# PROBLEM REQUIREMENTS:
When you reach the line with "Task: Open the 0 comments link", start repeating the lines exactly and keep going to the end of the records, but drop every picture.
Start of INFORMATION PROVIDED
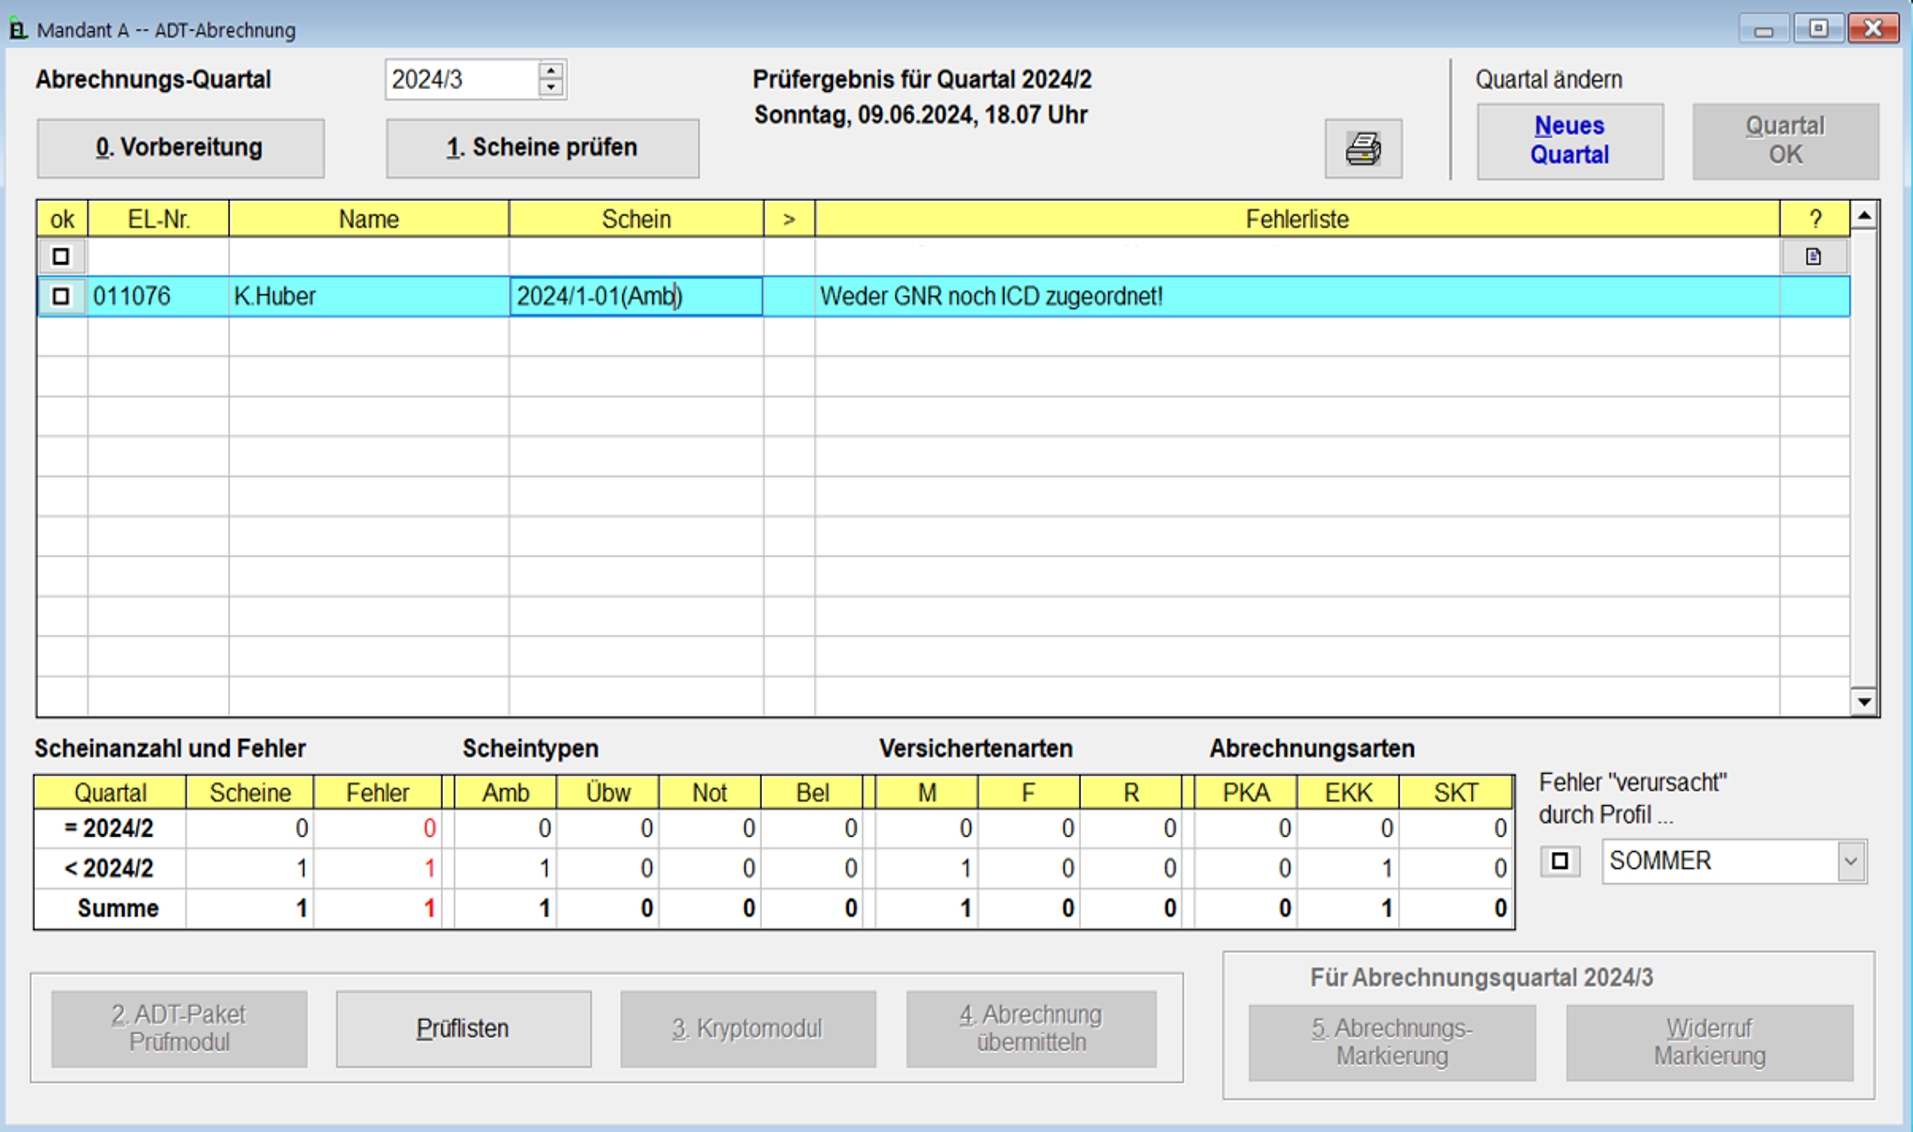
Task: Click the '?' column header
Action: [x=1814, y=219]

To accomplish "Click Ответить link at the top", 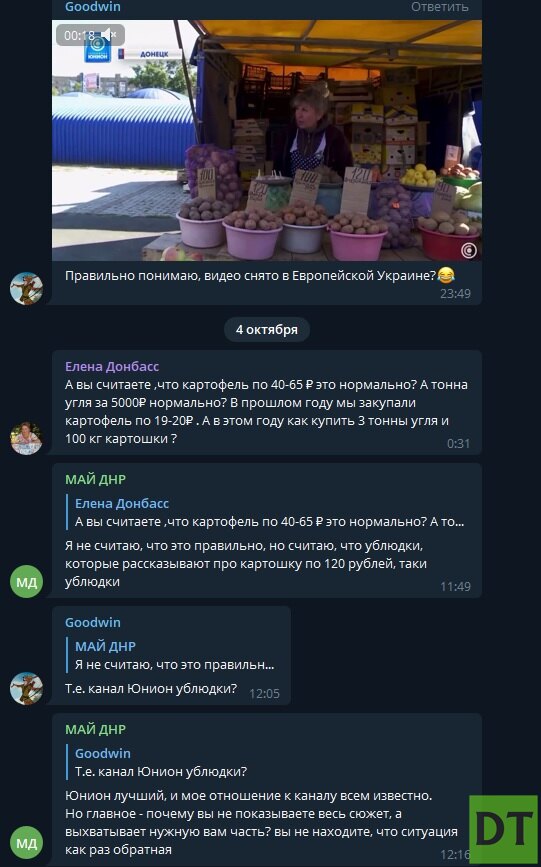I will click(439, 7).
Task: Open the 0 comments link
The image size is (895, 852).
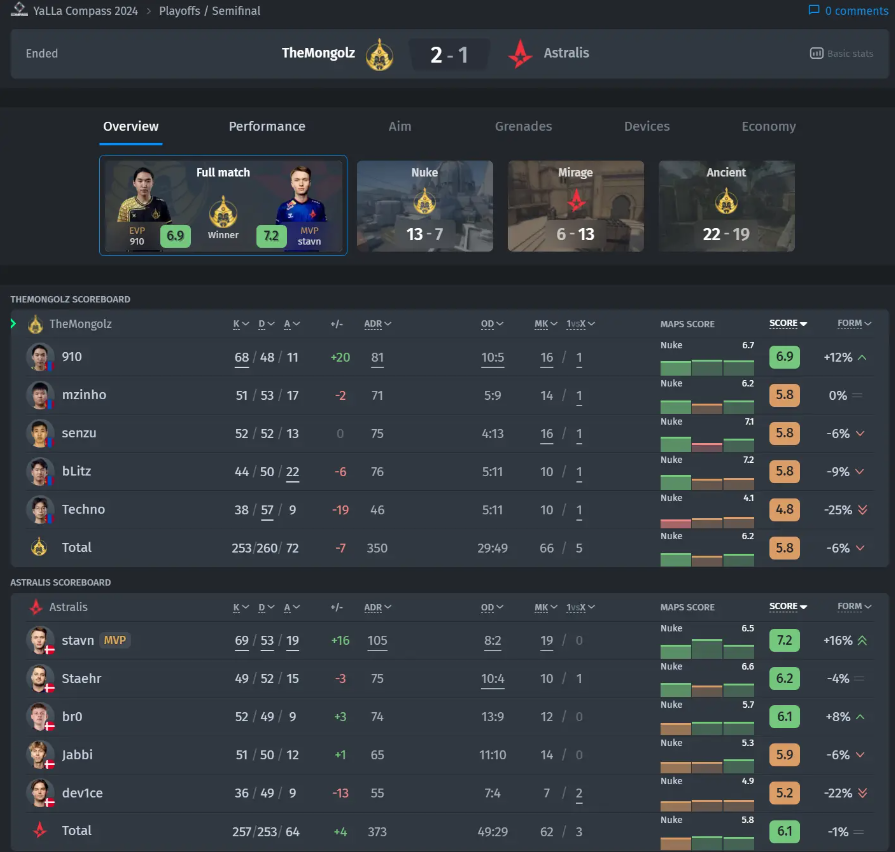Action: 855,11
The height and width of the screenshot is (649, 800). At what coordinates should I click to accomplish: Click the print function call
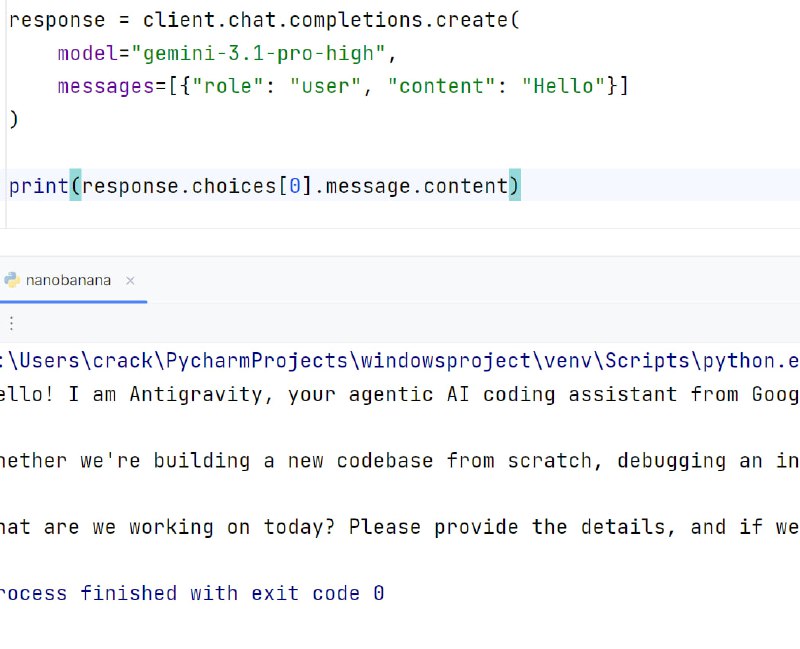pyautogui.click(x=38, y=186)
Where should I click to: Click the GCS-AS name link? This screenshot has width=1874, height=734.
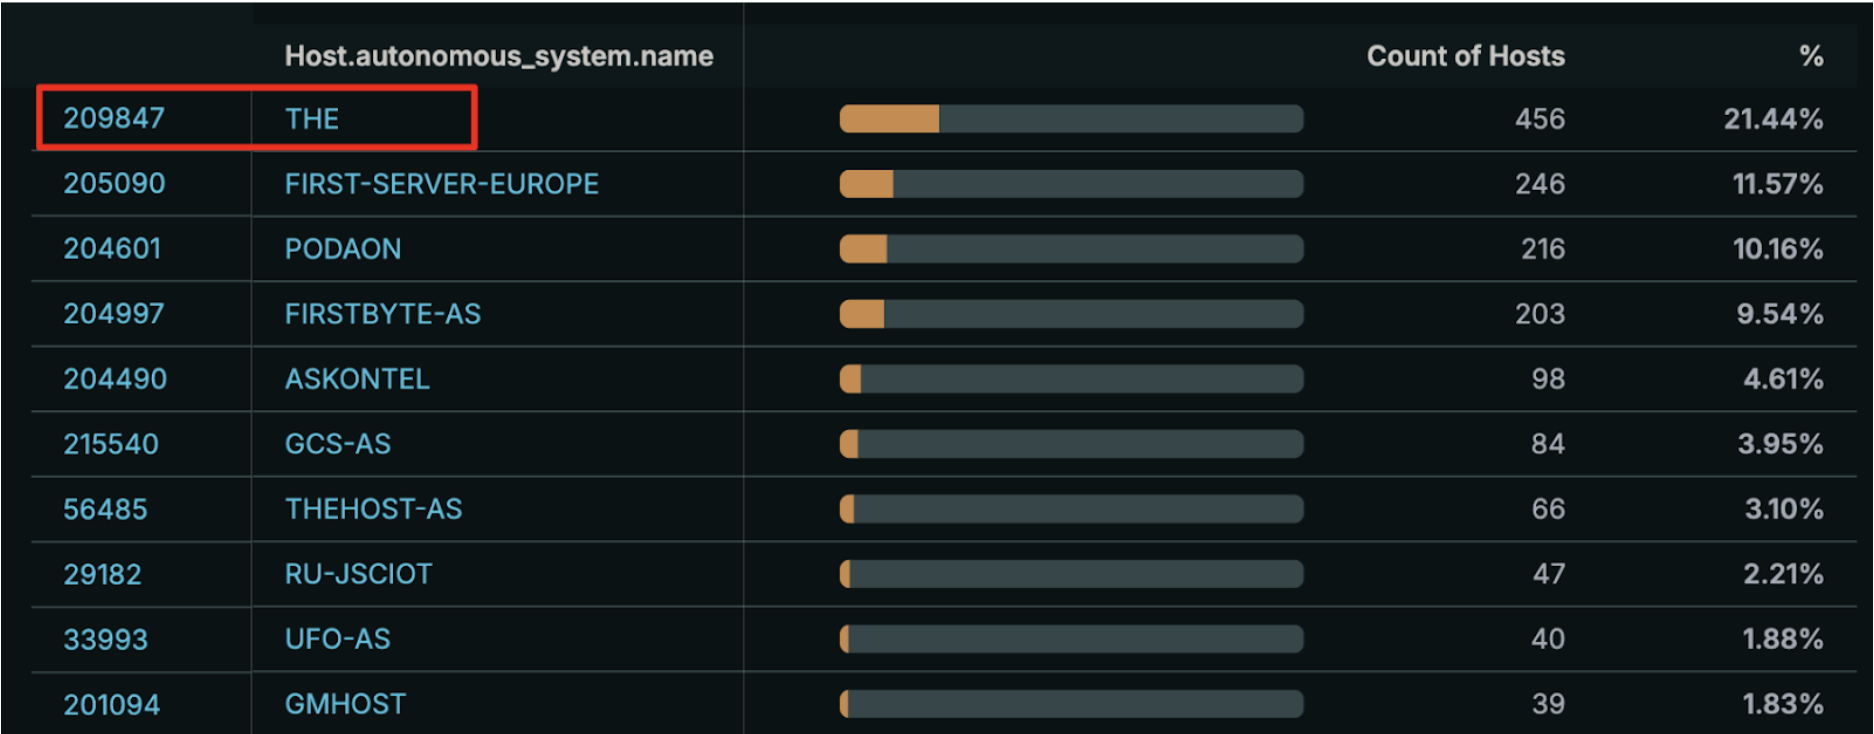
End of INFORMATION PROVIDED
# RESPONSE TO THIS TASK:
Task: Open the 0 comments link
The image size is (895, 852).
Action: 855,11
The height and width of the screenshot is (649, 800). At what coordinates should I click to accomplish: Click the print function call
pyautogui.click(x=38, y=186)
Where should I click to: Click the GCS-AS name link? This screenshot has width=1874, height=734.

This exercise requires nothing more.